Selected text:
+ + + + +

Patent Publication Number: US-6669509-B2

Title: Watertight connector

Description:
BACKGROUND OF THE INVENTION 
     1. Field of the Invention 
     The present invention relates to a watertight connector. 
     2. Description of the Related Art 
     A known watertight connector has a ring-shaped seal mounted on the outer peripheral surface of a female housing. The female housing can be fit into a receptacle of a male connector so that a clearance between the inner peripheral surface of the receptacle and the outer peripheral surface of the female housing is held watertight by the seal. 
     A good watertight performance in a connector of this type requires the sealing surfaces of both housings to be smooth and a degree of resilient deformation of the sealing member needs to be uniform over the entire circumference. However, the sealing surface on the outer peripheral surface of the female housing may not necessarily be smooth depending on the inner construction of the female housing. For example, resiliently deflectable locks may be formed along the inner wall surfaces of the cavities in the female housing for locking the female terminal fittings in the cavities. The sealing surface may be defined in an area having a back-to-back relationship with the locks and may be located behind the locks. The thickness between the inner surface of the cavity and the corresponding outer peripheral surface of the housing is the sum of the thickness of the lock, the thickness of the deformation permitting space for the lock and the thickness of the wall on the side of the deformation permitting space opposite the lock. Thus, portions of the wall of the housing near the deformation permitting space and the lock are likely to be very thick, and these thick portions of the walls are likely to include the sealing surface on the outer periphery of the female housing. 
     A deformation called a “sink mark” often occurs during the resin molding of a thick part. Thus, a “sink mark” is likely to be formed at part of the sealing surface along the thick area of the wall, and that part of the sealing surface may not be smooth., 
     The present invention was developed in view of the above problem and an object thereof is to prevent a deformation of a sealing surface resulting from formation of a “sink mark” during resin molding.

+ + + + +

Supplied data:
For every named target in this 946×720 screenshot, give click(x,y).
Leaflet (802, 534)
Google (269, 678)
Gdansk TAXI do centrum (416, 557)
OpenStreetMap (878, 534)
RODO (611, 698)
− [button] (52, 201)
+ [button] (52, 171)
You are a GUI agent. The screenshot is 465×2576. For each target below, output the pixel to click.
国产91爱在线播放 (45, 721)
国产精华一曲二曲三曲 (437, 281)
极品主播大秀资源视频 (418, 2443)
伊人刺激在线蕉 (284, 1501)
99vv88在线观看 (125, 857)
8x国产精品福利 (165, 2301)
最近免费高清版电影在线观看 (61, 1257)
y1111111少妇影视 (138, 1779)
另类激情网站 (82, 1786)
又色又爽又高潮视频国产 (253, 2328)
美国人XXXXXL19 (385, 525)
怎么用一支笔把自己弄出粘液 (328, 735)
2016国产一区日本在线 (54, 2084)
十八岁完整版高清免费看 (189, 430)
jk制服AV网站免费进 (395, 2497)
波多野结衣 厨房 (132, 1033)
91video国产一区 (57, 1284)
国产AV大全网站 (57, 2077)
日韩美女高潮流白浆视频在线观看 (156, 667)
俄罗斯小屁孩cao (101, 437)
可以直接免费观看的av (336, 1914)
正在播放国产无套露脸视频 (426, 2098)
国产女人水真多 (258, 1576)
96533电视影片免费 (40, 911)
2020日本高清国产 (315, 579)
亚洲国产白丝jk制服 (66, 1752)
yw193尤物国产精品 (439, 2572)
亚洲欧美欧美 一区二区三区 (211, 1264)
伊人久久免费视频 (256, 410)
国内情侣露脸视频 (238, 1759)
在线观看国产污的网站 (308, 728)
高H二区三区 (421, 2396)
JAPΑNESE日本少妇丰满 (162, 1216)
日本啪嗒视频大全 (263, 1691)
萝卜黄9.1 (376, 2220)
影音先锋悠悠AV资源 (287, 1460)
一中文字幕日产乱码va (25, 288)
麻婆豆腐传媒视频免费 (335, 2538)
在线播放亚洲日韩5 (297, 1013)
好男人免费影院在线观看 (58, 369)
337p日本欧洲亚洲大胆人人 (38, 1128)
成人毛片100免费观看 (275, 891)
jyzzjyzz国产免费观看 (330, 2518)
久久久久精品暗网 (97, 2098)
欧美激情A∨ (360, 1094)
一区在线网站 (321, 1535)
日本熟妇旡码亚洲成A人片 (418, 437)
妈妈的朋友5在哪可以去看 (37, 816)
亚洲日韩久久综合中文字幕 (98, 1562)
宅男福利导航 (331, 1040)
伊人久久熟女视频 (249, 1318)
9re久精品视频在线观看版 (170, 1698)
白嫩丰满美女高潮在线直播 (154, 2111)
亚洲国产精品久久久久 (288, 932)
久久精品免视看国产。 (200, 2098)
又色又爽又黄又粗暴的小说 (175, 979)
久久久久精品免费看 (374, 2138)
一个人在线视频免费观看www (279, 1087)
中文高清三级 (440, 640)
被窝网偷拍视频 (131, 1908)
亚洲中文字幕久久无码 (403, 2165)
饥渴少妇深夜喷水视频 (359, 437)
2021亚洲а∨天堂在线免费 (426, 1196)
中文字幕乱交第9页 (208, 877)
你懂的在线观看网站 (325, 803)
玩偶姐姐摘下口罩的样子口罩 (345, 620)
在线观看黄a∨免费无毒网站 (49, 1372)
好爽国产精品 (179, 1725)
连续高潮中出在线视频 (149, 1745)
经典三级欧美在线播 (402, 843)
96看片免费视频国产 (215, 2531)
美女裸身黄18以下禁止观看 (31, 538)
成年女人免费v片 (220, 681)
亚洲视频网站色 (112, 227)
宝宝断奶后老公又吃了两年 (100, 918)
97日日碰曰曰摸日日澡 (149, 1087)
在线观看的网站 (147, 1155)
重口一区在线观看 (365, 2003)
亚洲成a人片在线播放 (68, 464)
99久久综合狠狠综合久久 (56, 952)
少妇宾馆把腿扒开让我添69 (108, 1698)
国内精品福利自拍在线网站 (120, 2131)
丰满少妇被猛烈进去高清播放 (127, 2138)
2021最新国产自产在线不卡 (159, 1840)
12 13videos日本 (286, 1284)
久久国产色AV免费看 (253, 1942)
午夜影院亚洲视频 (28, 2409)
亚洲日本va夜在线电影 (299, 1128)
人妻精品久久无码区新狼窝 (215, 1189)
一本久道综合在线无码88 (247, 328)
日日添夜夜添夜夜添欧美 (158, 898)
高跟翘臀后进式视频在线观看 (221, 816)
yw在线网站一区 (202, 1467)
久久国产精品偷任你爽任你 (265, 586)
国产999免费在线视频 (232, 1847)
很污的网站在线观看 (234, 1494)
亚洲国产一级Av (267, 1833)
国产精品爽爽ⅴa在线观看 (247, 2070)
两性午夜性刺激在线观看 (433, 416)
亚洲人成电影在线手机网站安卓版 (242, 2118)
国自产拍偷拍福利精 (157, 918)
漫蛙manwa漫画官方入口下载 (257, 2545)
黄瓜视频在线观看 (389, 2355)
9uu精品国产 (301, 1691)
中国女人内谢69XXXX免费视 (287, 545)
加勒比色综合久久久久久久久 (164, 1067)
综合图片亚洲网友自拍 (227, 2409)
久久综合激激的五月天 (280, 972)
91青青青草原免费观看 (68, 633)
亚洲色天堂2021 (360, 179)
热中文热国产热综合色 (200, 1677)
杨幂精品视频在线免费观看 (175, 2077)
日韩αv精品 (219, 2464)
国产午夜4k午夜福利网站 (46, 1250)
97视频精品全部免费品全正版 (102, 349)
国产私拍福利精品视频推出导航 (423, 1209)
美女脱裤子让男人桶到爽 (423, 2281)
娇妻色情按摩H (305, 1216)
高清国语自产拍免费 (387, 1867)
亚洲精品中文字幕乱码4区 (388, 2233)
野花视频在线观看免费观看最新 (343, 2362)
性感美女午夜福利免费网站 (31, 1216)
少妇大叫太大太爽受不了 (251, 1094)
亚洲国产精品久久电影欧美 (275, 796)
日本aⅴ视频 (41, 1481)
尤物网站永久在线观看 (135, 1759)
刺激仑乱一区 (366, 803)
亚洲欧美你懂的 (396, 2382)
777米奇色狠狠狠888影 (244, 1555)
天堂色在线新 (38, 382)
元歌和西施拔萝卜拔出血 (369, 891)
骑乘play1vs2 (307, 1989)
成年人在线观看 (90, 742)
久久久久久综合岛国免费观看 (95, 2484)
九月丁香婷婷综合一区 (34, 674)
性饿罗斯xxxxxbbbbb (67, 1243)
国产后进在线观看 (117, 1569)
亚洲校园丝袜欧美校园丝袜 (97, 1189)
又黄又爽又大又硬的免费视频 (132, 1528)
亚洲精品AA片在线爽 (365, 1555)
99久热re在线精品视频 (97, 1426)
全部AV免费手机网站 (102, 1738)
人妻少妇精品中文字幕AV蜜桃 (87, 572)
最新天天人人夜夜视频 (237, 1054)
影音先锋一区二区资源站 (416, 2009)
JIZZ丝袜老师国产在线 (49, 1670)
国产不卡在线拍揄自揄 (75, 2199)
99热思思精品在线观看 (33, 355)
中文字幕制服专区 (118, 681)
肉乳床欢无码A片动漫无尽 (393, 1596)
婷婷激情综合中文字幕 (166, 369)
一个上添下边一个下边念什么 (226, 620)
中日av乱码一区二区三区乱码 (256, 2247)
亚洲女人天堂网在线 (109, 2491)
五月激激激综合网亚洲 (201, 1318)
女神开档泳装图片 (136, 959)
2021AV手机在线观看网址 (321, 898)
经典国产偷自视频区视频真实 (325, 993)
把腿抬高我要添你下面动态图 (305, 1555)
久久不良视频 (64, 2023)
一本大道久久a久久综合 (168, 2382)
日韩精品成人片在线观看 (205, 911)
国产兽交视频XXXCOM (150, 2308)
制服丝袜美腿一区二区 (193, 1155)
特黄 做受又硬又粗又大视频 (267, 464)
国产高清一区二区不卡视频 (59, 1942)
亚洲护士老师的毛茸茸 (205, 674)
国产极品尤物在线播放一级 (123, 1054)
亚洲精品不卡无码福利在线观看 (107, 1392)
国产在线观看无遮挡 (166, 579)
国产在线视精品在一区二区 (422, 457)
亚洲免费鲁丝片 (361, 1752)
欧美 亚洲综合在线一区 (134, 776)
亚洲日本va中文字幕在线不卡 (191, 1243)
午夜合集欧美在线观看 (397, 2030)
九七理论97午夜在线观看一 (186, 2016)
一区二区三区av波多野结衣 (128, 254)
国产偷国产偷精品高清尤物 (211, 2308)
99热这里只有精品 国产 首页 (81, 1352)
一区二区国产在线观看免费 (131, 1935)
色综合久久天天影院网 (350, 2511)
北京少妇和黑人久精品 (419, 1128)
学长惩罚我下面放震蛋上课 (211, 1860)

+ + + + +

Set of tasks:
1. In the watertight connector patent, what deformation often occurs during resin molding of a thick part?
2. Summarize the watertight connector patent in two sentences.
3. Carry on the watertight connector patent after its final sentence.

In response:
1. A "sink mark."

2. A known watertight connector has a ring-shaped seal on the outer peripheral surface of a female housing that fits into a male connector's receptacle, and good watertight performance requires smooth sealing surfaces. Locks and their deformation permitting spaces can make the housing wall thick behind the sealing surface, so a "sink mark" may form there during resin molding, and the invention aims to prevent this deformation.

3.
     SUMMARY OF THE INVENTION 
     The invention is directed to a watertight connector constructed such that a clearance between a sealing surface on the outer peripheral surface of a housing made of a synthetic resin and the inner peripheral surface of a mating connector can be sealed by a sealing member. The connector has at least one cavity formed in the housing for receiving at least one terminal fitting. At least one lock is arranged along an inner wall surface of the cavity for preventing the corresponding terminal fitting from coming out. The lock is arranged along an inner wall surface of the cavity that has a back-to-back relationship with the sealing surface and preferably is spaced from or before the sealing surface along the longitudinal direction of the watertight connector. At least one cut-away portion or channel is formed in a wall portion between the sealing surface and the inner wall surfaces of the cavity that has a back-to-back relationship with the sealing surface by cutting the inner wall surface of the cavity. Thus, even if the wall is thick, a “sink mark” is not likely to be formed when the connector housing is molded by the mold and a deformation of the sealing surface resulting from the “sink mark” can be prevented. 
     Preferably, the channels are formed along the widthwise left and right edges of the inner wall surfaces of the cavities having a back-to-back relationship with the sealing surface. 
     Mold-removal slits preferably are formed at the opposite sides of the locks by removing a mold when the connector housing is molded. The channels and the mold-removal slits preferably communicate with each other. The channels are wider than the mold-removal slits. Thus, the mold for forming the channels can be wider and stronger. 
     A mating connector preferably can be pulled into the connector housing and connected therewith by a cam action of a cam mechanism when a lever on the watertight connector is rotated.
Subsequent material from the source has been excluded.